I keep seeing “complex” or “complicated” used as catch-alls for approaches people don’t fully understand. It’s an easy label - sometimes just a reflex when the bigger picture isn’t clear. I think it’s often the result of missing perspective, context, or exposure to the problem space, and sometimes a lack of foresight about where things are headed. Still, slapping those terms on something without offering a real alternative feels empty - it’s noise pretending to be insight. I’m not pushing over-engineering or complexity for the sake of it, but plenty of problems are complex. Solutions have to scale, last, and tackle the messy unknowns and use cases they’re meant for - no more complex than needed, no less either.

Plenty of people think it’s all simple when they’re sketching the first 80%. Looks clean and feels easy until the last 10-20% rolls in. Actually, I most frequently hear this sentiment when it’s all theory and the person claiming it has hardly built anything towards the problem. Edge cases, real-world mess, the stuff that breaks your tidy plan. That’s where “simple” gets tested, and it usually falls apart. Real simplicity comes from working through the details and mastering them, showing up in the interface and integration points. Ignoring the hard parts doesn’t make them go away, it just delays the reckoning.

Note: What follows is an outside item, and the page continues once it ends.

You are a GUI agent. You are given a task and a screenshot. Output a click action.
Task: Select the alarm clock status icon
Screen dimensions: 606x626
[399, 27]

I’ve seen too many “simple” approaches collapse after a few use cases or the slightest curveball. They weren’t simple; they were just incomplete. Then, patching the gaps, complexity gets bolted on or sidestepped, and the mess grows worse.

These “complex” and “complicated” labels are vague nonsense half the time - not even measurable. People toss around that “genius admires simplicity, idiot admires complexity” line like it’s some deep truth proving their smarts. It’s not. It’s a useless platitude.